Frequently asked questions about totalitarianism

What is totalitarianism in AP World History?

Totalitarianism is a system of government where the state controls every aspect of public and private life, eliminating opposition, dominating media and education, and demanding total citizen loyalty. In AP World it's tested in Topic 7.6 as a major cause of World War II.

What's the difference between totalitarianism and authoritarianism?

Authoritarian governments control politics but often leave private life, religion, and the economy somewhat alone. Totalitarian governments try to control everything, including beliefs, culture, education, and daily life. Think of totalitarianism as authoritarianism with no off switch and no private sphere.

Is the Soviet Union under Stalin considered totalitarian even though it wasn't fascist?

Yes. Totalitarianism describes the scope of state control, not the ideology behind it. Stalin's USSR was communist and ideologically opposed to fascism, but it still eliminated opposition, controlled media, and demanded total loyalty, making it totalitarian.

Did totalitarianism cause World War II by itself?

No, it was one of several interlocking causes. The CED lists the unsustainable peace settlement after WWI, the Great Depression, continued imperialist ambitions, and the rise of totalitarian regimes.
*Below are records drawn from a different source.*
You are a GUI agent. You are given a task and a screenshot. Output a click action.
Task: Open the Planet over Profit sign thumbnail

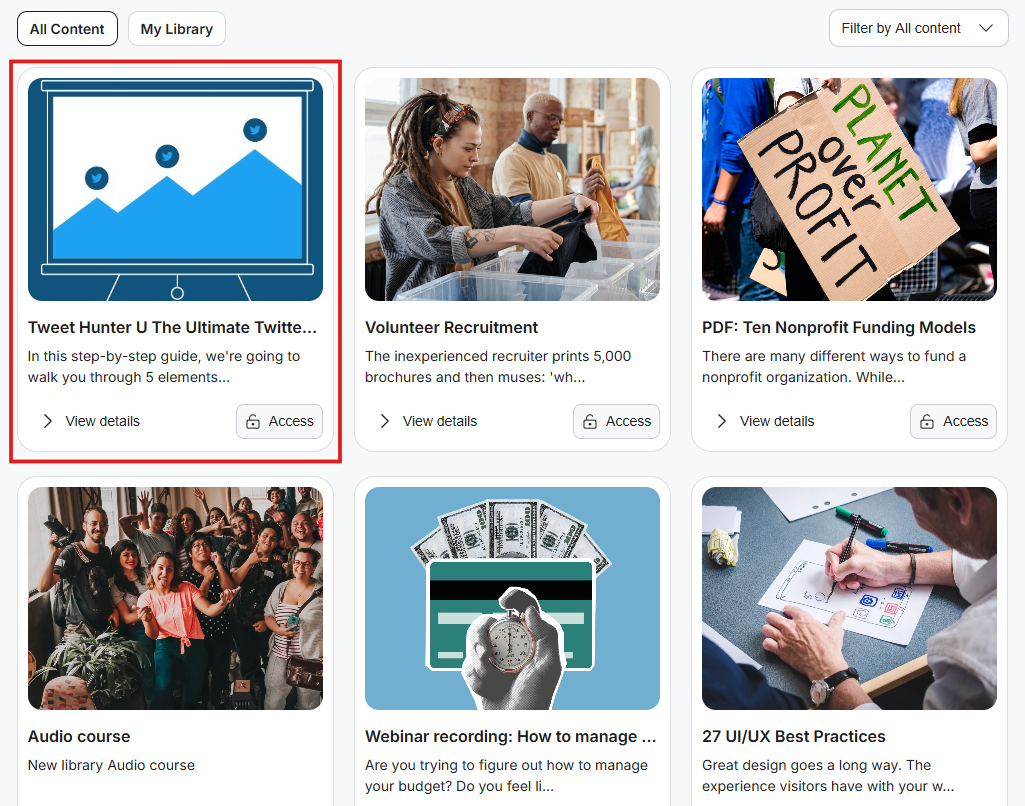tap(849, 190)
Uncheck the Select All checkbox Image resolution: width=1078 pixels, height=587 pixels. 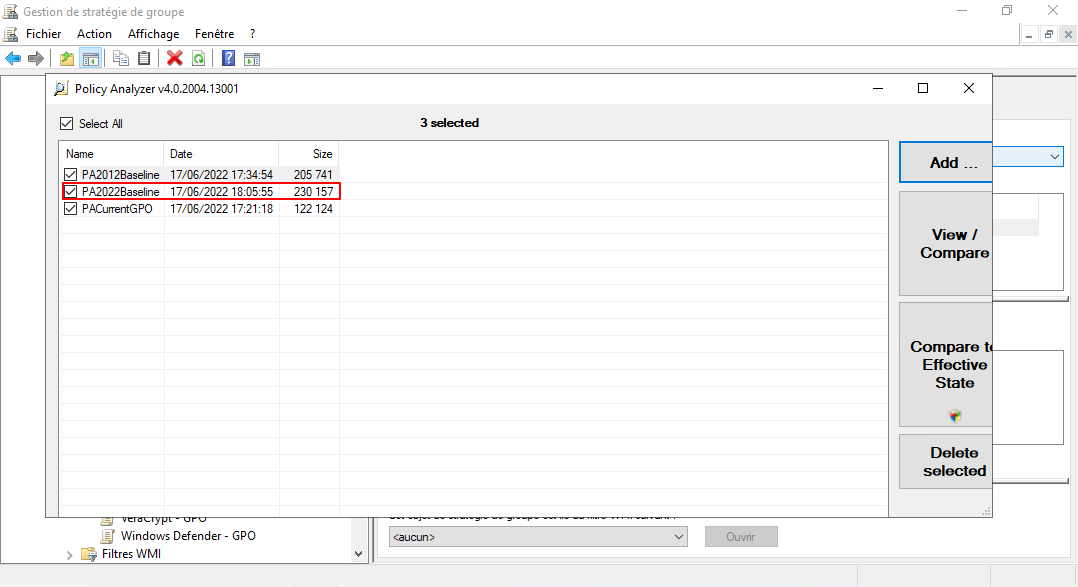(x=67, y=124)
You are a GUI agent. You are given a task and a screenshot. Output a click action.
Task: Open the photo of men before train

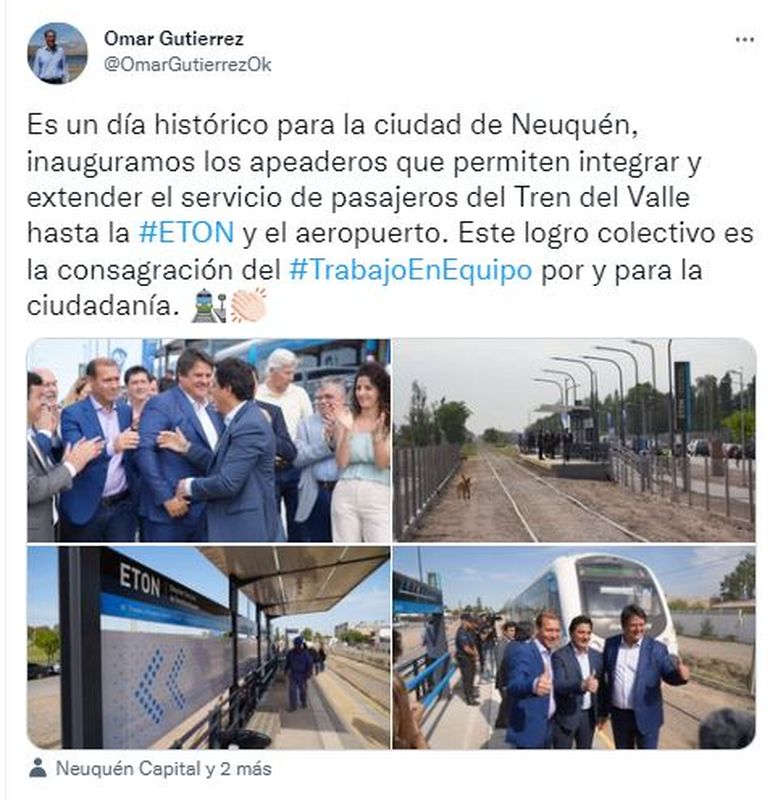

Totalitarianism mattered most because regimes like Nazi Germany built aggression into their ideology, but it grew out of those other crises.

What are examples of totalitarian regimes in the 1930s?

Nazi Germany under Hitler (in power from 1933) is the CED's headline example, with Stalin's Soviet Union as the classic non-fascist case. Mussolini's Italy and militarist Japan also moved toward total state control and joined Germany as the Axis Powers.